The 2nd further response
shall not re-state each of the definitions and instructions, and shall not
gratuitously state that these Court-ordered further responses are being “volunteered”
as they were ordered by the Court, not volunteered. The clear thrust of each RFA is to list the
Complaint’s allegations so that the Judicial Council’s design of FROG 17.1’s
subparts could be achieved. Once the
Court overruled most of the responding party’s objections, the Court’s January tentative
ruling sought to fulfill the Judicial Council’s design. To facilitate the 2nd further
responses, the Court will further order that the definition of “YOU” in the RFAs
(and for purposes of a 2nd further response to FROG 17.1) to be
deemed to be narrowed to only Timothy Roth, not his lawyers or representatives,
etc., which can be stated a single time at the outset of the 2nd
further responses. The defense will have
to accept the fact that its method of drafting the definitions, instructions,
and RFAs helped to create this monster of a discovery dispute.
The Court will hear oral argument from
Mr. Johnson as to why every further response to FROG 17.1(c) and (d) purportedly
lists the same witnesses as to the facts in scores of these contention
interrogatories, and does not specifically identify which groups or categories of
the produced documents are responsive to which specific RFA denial.

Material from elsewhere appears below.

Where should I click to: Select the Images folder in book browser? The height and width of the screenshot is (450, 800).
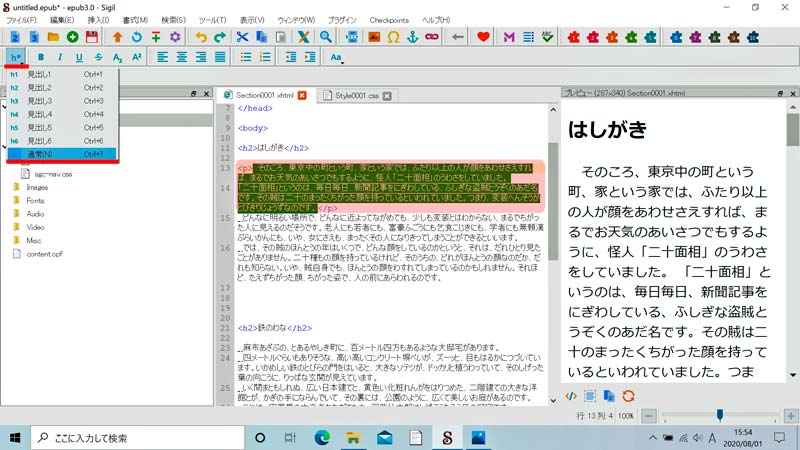pyautogui.click(x=38, y=187)
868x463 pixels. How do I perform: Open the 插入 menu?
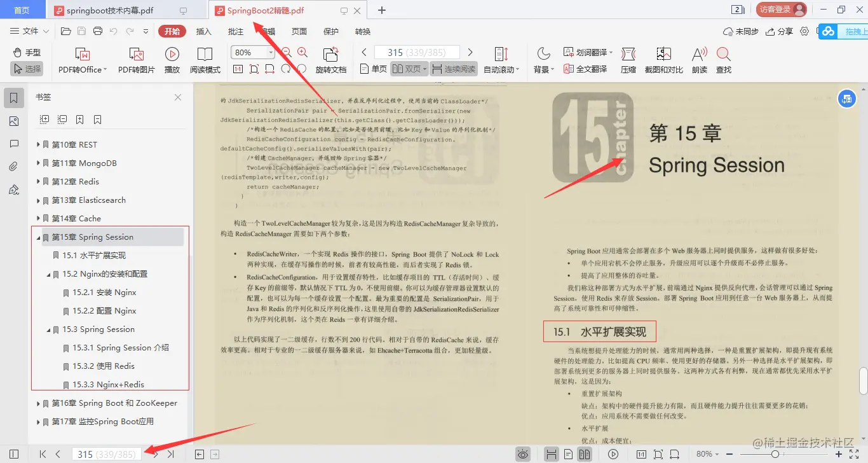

The intention of the Legislature in CCP §2030.230
was to enable a party to collectively identify responsive documents as they are
produced or as they were maintained in files or folders that are being
provided, not to camouflage which groups of produced documents are responsive
to a particular interrogatory. However,
if in fact every single FROG 17.1(b) response is evidenced by all of the documents
being produced, which seems unlikely, the Court would like to hear that from
Mr. Johnson. Otherwise, the Court will
expect that the 2nd further responses will list Bates numbers or in
some other way marry the produced documents to the relevant RFA or RFAs.
Also to be addressed by Mr. Johnson in
oral argument is what Mr. Spitzer noted to be an apparent mistake in the listed
Lomita addresses for Ms. Rocha and Ms. Roth, and when he believes the case
reasonably could be set for trial given the time it is taking to complete this phase
of discovery. Mr. Johnson should also
address what appears to have been a simple mistake by Mr. Johnson in neglecting
to initially attach one of the further response documents being emailed, and
whether the few hours delay in rectifying that mistake caused any specific
prejudice.
The Court will also hear further argument
from Mr. Spitzer as to what Mr. Johnson asserts to be a duplication of
discovery requests, comparing the special interrogatories with the FROG 17.1 pairing
with the RFAs. The Court views the body
of discovery responses as a whole when measuring whether either party has
engaged in misuse of the discovery process.
The Court continues to be dis-inclined to grant monetary sanctions to
either side because each side had substantial justification for its discovery position
taken on these motions. The Court continues
to believe that there are varying levels of gamesmanship by each side, Mr.
Johnson’s protestations in his declaration notwithstanding. The Court acknowledges the elements of good
faith advocacy on both sides, but also recognizes that substantial substantive
responses, witness identification, and document production have occurred here.
The Court is currently engaged in trial
that resumes on March 12 after the 8:30 motion calendar, so the 11 a.m. IDC
will need to be rescheduled with Mr. Wiggins on the Court’s staff. Counsel should be mindful of the fact that
the trial will be resuming at 9:30 a.m. in making their further oral argument
as succinct and non-repetitive as possible.